START AVAILABLE DATA

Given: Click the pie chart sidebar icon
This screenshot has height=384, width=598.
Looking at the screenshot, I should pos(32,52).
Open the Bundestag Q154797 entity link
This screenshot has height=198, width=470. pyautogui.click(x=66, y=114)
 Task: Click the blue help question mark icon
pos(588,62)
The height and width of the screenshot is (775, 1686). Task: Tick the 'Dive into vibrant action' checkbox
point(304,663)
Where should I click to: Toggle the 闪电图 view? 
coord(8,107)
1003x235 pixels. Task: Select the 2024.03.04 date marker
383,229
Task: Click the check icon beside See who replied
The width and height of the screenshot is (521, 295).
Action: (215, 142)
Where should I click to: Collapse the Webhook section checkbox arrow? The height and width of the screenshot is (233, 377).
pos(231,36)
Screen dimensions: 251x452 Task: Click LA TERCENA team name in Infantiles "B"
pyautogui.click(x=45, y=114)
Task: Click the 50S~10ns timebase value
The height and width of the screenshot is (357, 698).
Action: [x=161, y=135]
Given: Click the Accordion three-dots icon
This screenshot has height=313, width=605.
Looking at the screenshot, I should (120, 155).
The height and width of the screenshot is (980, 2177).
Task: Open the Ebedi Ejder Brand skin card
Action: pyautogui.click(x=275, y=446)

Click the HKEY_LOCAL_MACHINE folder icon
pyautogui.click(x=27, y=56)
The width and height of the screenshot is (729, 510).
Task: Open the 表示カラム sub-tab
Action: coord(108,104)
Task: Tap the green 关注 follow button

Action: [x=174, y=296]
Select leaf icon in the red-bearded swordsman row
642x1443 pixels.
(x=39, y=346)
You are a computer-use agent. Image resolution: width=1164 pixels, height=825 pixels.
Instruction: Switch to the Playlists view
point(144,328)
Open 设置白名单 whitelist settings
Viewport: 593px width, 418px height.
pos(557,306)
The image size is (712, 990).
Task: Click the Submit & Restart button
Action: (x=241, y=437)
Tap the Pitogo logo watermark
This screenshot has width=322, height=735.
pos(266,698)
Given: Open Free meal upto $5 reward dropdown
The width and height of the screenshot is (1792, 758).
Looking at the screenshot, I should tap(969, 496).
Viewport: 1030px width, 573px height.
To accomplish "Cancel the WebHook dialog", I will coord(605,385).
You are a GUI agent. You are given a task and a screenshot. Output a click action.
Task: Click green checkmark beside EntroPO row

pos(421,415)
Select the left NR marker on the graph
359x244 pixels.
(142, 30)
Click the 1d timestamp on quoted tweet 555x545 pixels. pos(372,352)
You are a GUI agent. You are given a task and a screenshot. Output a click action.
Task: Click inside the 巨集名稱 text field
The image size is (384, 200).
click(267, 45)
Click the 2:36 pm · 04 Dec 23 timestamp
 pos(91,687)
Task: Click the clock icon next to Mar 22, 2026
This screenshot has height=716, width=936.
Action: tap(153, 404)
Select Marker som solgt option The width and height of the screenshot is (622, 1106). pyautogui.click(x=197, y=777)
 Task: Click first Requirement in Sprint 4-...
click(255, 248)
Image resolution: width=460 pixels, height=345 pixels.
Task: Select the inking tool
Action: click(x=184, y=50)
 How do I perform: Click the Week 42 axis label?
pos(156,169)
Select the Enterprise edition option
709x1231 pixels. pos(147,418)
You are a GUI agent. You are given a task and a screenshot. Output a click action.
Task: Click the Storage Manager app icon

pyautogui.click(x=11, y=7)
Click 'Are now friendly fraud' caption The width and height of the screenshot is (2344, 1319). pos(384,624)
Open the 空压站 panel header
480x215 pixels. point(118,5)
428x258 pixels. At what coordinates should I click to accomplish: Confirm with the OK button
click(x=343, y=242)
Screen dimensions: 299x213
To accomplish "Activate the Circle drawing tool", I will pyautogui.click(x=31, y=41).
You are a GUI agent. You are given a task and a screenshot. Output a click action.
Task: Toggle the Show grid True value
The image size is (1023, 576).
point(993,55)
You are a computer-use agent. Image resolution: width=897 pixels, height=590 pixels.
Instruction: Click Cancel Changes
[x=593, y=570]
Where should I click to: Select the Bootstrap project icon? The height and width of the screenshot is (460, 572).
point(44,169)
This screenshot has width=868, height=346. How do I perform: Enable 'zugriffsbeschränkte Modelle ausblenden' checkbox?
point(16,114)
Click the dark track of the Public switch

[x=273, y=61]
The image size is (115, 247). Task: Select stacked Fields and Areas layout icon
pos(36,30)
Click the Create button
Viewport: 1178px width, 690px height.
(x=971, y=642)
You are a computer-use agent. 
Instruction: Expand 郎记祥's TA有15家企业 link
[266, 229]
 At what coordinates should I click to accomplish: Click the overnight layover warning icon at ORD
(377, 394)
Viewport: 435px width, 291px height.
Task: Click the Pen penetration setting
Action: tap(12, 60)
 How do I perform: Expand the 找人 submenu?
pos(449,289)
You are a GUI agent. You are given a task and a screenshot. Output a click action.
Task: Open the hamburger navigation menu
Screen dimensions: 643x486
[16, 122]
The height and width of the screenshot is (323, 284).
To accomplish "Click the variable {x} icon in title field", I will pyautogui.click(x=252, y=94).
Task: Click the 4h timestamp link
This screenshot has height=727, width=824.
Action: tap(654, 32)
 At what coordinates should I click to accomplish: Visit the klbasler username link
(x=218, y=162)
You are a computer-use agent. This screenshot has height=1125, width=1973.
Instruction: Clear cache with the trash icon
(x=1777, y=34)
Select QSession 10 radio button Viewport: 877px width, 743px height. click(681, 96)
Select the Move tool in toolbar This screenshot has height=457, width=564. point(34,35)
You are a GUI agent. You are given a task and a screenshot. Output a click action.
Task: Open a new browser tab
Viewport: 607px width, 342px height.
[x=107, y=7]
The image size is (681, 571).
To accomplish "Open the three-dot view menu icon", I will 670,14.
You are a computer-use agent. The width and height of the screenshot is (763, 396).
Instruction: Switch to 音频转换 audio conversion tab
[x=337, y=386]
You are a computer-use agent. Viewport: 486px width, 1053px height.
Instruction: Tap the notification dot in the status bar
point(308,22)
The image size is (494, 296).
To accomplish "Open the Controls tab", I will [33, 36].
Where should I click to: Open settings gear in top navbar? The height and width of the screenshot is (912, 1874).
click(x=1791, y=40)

END AVAILABLE DATA

◆ INSTRUCTIONS TO FOLLOW ◆
Please output the entries above, every line exactly as it reads.

◆ RESULT OF THE EXERCISE ◆
Given: Click the pie chart sidebar icon
This screenshot has height=384, width=598.
Looking at the screenshot, I should pos(32,52).
Open the Bundestag Q154797 entity link
This screenshot has height=198, width=470. pyautogui.click(x=66, y=114)
 Task: Click the blue help question mark icon
pos(588,62)
The height and width of the screenshot is (775, 1686). Task: Tick the 'Dive into vibrant action' checkbox
point(304,663)
Where should I click to: Toggle the 闪电图 view? 
coord(8,107)
1003x235 pixels. Task: Select the 2024.03.04 date marker
383,229
Task: Click the check icon beside See who replied
The width and height of the screenshot is (521, 295).
Action: (215, 142)
Where should I click to: Collapse the Webhook section checkbox arrow? The height and width of the screenshot is (233, 377).
pos(231,36)
Screen dimensions: 251x452 Task: Click LA TERCENA team name in Infantiles "B"
pyautogui.click(x=45, y=114)
Task: Click the 50S~10ns timebase value
The height and width of the screenshot is (357, 698).
Action: [x=161, y=135]
Given: Click the Accordion three-dots icon
This screenshot has height=313, width=605.
Looking at the screenshot, I should (120, 155).
The height and width of the screenshot is (980, 2177).
Task: Open the Ebedi Ejder Brand skin card
Action: pyautogui.click(x=275, y=446)

Click the HKEY_LOCAL_MACHINE folder icon
pyautogui.click(x=27, y=56)
The width and height of the screenshot is (729, 510).
Task: Open the 表示カラム sub-tab
Action: coord(108,104)
Task: Tap the green 关注 follow button

Action: [x=174, y=296]
Select leaf icon in the red-bearded swordsman row
642x1443 pixels.
(x=39, y=346)
You are a computer-use agent. Image resolution: width=1164 pixels, height=825 pixels.
Instruction: Switch to the Playlists view
point(144,328)
Open 设置白名单 whitelist settings
Viewport: 593px width, 418px height.
pos(557,306)
The image size is (712, 990).
Task: Click the Submit & Restart button
Action: (x=241, y=437)
Tap the Pitogo logo watermark
This screenshot has width=322, height=735.
pos(266,698)
Given: Open Free meal upto $5 reward dropdown
The width and height of the screenshot is (1792, 758).
Looking at the screenshot, I should tap(969, 496).
Viewport: 1030px width, 573px height.
To accomplish "Cancel the WebHook dialog", I will coord(605,385).
You are a GUI agent. You are given a task and a screenshot. Output a click action.
Task: Click green checkmark beside EntroPO row

pos(421,415)
Select the left NR marker on the graph
359x244 pixels.
(142, 30)
Click the 1d timestamp on quoted tweet 555x545 pixels. pos(372,352)
You are a GUI agent. You are given a task and a screenshot. Output a click action.
Task: Click inside the 巨集名稱 text field
The image size is (384, 200).
click(267, 45)
Click the 2:36 pm · 04 Dec 23 timestamp
 pos(91,687)
Task: Click the clock icon next to Mar 22, 2026
This screenshot has height=716, width=936.
Action: tap(153, 404)
Select Marker som solgt option The width and height of the screenshot is (622, 1106). pyautogui.click(x=197, y=777)
 Task: Click first Requirement in Sprint 4-...
click(255, 248)
Image resolution: width=460 pixels, height=345 pixels.
Task: Select the inking tool
Action: click(x=184, y=50)
 How do I perform: Click the Week 42 axis label?
pos(156,169)
Select the Enterprise edition option
709x1231 pixels. pos(147,418)
You are a GUI agent. You are given a task and a screenshot. Output a click action.
Task: Click the Storage Manager app icon

pyautogui.click(x=11, y=7)
Click 'Are now friendly fraud' caption The width and height of the screenshot is (2344, 1319). pos(384,624)
Open the 空压站 panel header
480x215 pixels. point(118,5)
428x258 pixels. At what coordinates should I click to accomplish: Confirm with the OK button
click(x=343, y=242)
Screen dimensions: 299x213
To accomplish "Activate the Circle drawing tool", I will pyautogui.click(x=31, y=41).
You are a GUI agent. You are given a task and a screenshot. Output a click action.
Task: Toggle the Show grid True value
The image size is (1023, 576).
point(993,55)
You are a computer-use agent. Image resolution: width=897 pixels, height=590 pixels.
Instruction: Click Cancel Changes
[x=593, y=570]
Where should I click to: Select the Bootstrap project icon? The height and width of the screenshot is (460, 572).
point(44,169)
This screenshot has width=868, height=346. How do I perform: Enable 'zugriffsbeschränkte Modelle ausblenden' checkbox?
point(16,114)
Click the dark track of the Public switch

[x=273, y=61]
The image size is (115, 247). Task: Select stacked Fields and Areas layout icon
pos(36,30)
Click the Create button
Viewport: 1178px width, 690px height.
(x=971, y=642)
You are a computer-use agent. 
Instruction: Expand 郎记祥's TA有15家企业 link
[266, 229]
 At what coordinates should I click to accomplish: Click the overnight layover warning icon at ORD
(377, 394)
Viewport: 435px width, 291px height.
Task: Click the Pen penetration setting
Action: tap(12, 60)
 How do I perform: Expand the 找人 submenu?
pos(449,289)
You are a GUI agent. You are given a task and a screenshot. Output a click action.
Task: Open the hamburger navigation menu
Screen dimensions: 643x486
[16, 122]
The height and width of the screenshot is (323, 284).
To accomplish "Click the variable {x} icon in title field", I will pyautogui.click(x=252, y=94).
Task: Click the 4h timestamp link
This screenshot has height=727, width=824.
Action: tap(654, 32)
 At what coordinates should I click to accomplish: Visit the klbasler username link
(x=218, y=162)
You are a computer-use agent. This screenshot has height=1125, width=1973.
Instruction: Clear cache with the trash icon
(x=1777, y=34)
Select QSession 10 radio button Viewport: 877px width, 743px height. click(681, 96)
Select the Move tool in toolbar This screenshot has height=457, width=564. point(34,35)
You are a GUI agent. You are given a task and a screenshot. Output a click action.
Task: Open a new browser tab
Viewport: 607px width, 342px height.
[x=107, y=7]
The image size is (681, 571).
To accomplish "Open the three-dot view menu icon", I will 670,14.
You are a computer-use agent. The width and height of the screenshot is (763, 396).
Instruction: Switch to 音频转换 audio conversion tab
[x=337, y=386]
You are a computer-use agent. Viewport: 486px width, 1053px height.
Instruction: Tap the notification dot in the status bar
point(308,22)
The image size is (494, 296).
To accomplish "Open the Controls tab", I will [33, 36].
Where should I click to: Open settings gear in top navbar? The height and width of the screenshot is (912, 1874).
click(x=1791, y=40)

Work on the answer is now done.